SOURCE EXTRACT:
* * * *
= Gaius Caesonius Macer Rufinianus =

Roman military officer, senator, governor and consul (c.157-c. 237)

Gaius Caesonius Macer Rufinianus (c. AD 157 – c. AD 237) was a Roman military officer and senator who was appointed suffect consul in around AD 197 or 198. He was the first member of gens Caesonia to hold a consulship.

==Biography==
Caesonius Macer, the son of Gaius, was a member of the second century gens Caesonia, a family which originated from Italy, possibly hailing from Antium. Possibly of equestrian origin, he began his career probably towards the end of the reign of Marcus Aurelius as a member of the vigintiviri where, as a triumvir capitalis, he managed the prisons in Rome.

Sometime between AD 178 and 180, Caesonius Macer was commissioned military tribune of the Legio I Adiutrix which was stationed at Brigetio in Pannonia Superior. Here he fought under Marcus Aurelius in the Second Marcomannic War, during which time his unit was awarded dona militaria (or military honours) by the emperor. His next posting was as quaestor in the province of Gallia Narbonensis, after which he returned to Rome to serve as plebeian tribune, probably under the new emperor Commodus.
* * * *
(Target position records)

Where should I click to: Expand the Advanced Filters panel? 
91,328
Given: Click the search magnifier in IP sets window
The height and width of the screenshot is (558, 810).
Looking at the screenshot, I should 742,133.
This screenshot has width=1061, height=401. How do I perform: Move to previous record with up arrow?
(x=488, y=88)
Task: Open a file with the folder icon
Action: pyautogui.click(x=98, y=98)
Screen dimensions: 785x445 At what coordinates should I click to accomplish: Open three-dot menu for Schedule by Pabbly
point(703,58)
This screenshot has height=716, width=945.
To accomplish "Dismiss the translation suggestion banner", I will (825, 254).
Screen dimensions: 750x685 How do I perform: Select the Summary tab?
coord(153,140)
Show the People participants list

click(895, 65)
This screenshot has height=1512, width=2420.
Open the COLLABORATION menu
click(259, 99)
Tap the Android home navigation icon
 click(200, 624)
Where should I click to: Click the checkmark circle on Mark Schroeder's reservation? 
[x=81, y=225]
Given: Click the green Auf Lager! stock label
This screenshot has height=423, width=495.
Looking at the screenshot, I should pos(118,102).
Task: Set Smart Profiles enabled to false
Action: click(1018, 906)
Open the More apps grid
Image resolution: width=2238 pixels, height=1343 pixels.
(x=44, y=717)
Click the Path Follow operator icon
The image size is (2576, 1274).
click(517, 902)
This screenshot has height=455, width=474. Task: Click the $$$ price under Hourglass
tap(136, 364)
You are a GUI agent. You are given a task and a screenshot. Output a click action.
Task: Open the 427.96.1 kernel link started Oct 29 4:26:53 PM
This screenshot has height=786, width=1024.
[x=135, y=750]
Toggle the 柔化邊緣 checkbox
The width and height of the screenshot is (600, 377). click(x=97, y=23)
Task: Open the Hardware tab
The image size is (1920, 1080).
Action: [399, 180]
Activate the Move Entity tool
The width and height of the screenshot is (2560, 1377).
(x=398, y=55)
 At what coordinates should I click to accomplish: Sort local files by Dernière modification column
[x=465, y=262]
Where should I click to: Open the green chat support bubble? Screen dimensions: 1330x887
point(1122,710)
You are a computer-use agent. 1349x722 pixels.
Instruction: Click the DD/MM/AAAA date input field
* * * *
LIST OF TASKS:
1. From the text on Caesonius Macer, extract everything from "Roman military officer, senator, governor" down to "prisons in Rome.", copying it word for word.
2. Put the records into a JSON list of strings with one string per line, covering only everything from the line containing "This screenshot has height=716, width=945." down to the line containing "[x=81, y=225]", both included. Leave out blank lines.

OUTPUTS FOR THE TASKS:
1.
Roman military officer, senator, governor and consul (c.157-c. 237)

Gaius Caesonius Macer Rufinianus (c. AD 157 – c. AD 237) was a Roman military officer and senator who was appointed suffect consul in around AD 197 or 198. He was the first member of gens Caesonia to hold a consulship.

==Biography==
Caesonius Macer, the son of Gaius, was a member of the second century gens Caesonia, a family which originated from Italy, possibly hailing from Antium. Possibly of equestrian origin, he began his career probably towards the end of the reign of Marcus Aurelius as a member of the vigintiviri where, as a triumvir capitalis, he managed the prisons in Rome.

2.
[
  "This screenshot has height=716, width=945.",
  "To accomplish \"Dismiss the translation suggestion banner\", I will (825, 254).",
  "Screen dimensions: 750x685 How do I perform: Select the Summary tab?",
  "coord(153,140)",
  "Show the People participants list",
  "click(895, 65)",
  "This screenshot has height=1512, width=2420.",
  "Open the COLLABORATION menu",
  "click(259, 99)",
  "Tap the Android home navigation icon",
  " click(200, 624)",
  "Where should I click to: Click the checkmark circle on Mark Schroeder's reservation? ",
  "[x=81, y=225]"
]